* Given task: Quote word for word the lines of the material below, beginning with the line containing "Task: Toggle visibility of Sketch2" and continuing through the line containing "Action: [84, 319]".

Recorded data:
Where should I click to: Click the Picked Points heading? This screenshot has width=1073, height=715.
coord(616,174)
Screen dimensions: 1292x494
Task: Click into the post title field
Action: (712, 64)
---
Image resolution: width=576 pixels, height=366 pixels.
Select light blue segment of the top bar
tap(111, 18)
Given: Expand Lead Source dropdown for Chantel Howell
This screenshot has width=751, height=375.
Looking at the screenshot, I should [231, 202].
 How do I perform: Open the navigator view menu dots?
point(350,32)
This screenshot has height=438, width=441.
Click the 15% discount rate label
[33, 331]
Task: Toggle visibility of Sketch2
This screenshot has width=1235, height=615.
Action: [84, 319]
...
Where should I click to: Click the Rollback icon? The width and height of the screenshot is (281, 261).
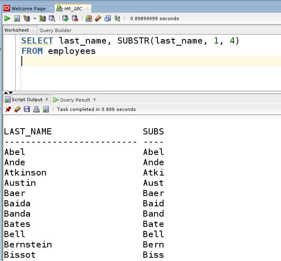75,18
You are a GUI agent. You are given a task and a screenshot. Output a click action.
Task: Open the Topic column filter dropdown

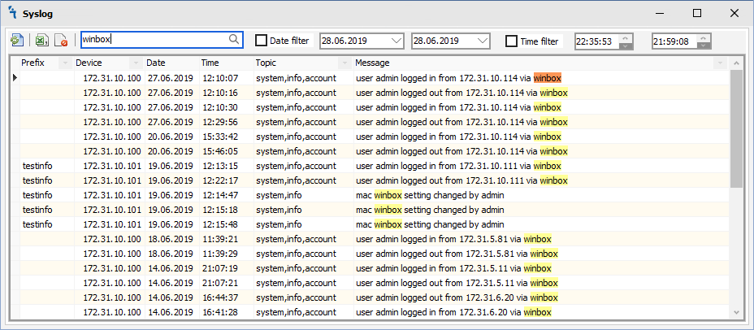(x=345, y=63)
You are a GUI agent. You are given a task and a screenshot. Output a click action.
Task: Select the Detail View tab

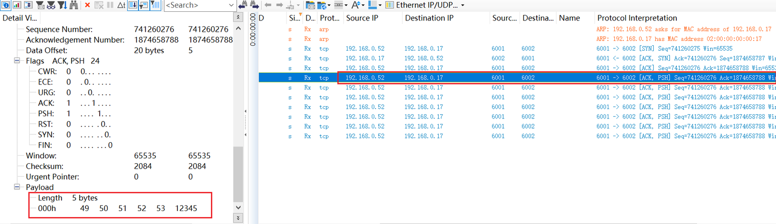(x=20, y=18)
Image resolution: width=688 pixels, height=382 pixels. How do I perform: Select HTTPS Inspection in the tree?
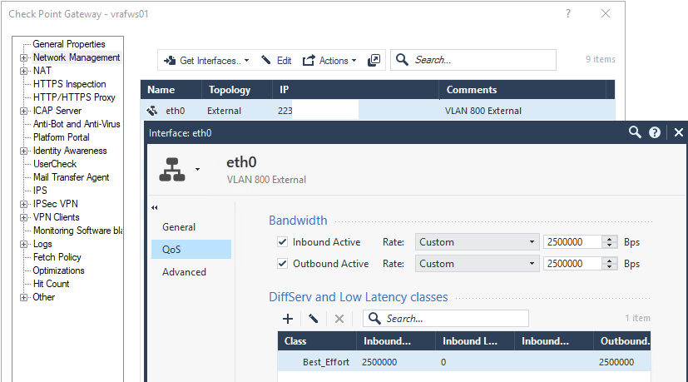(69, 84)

* Solution:
Task: Toggle visibility of Sketch2
This screenshot has width=1235, height=615.
Action: [84, 319]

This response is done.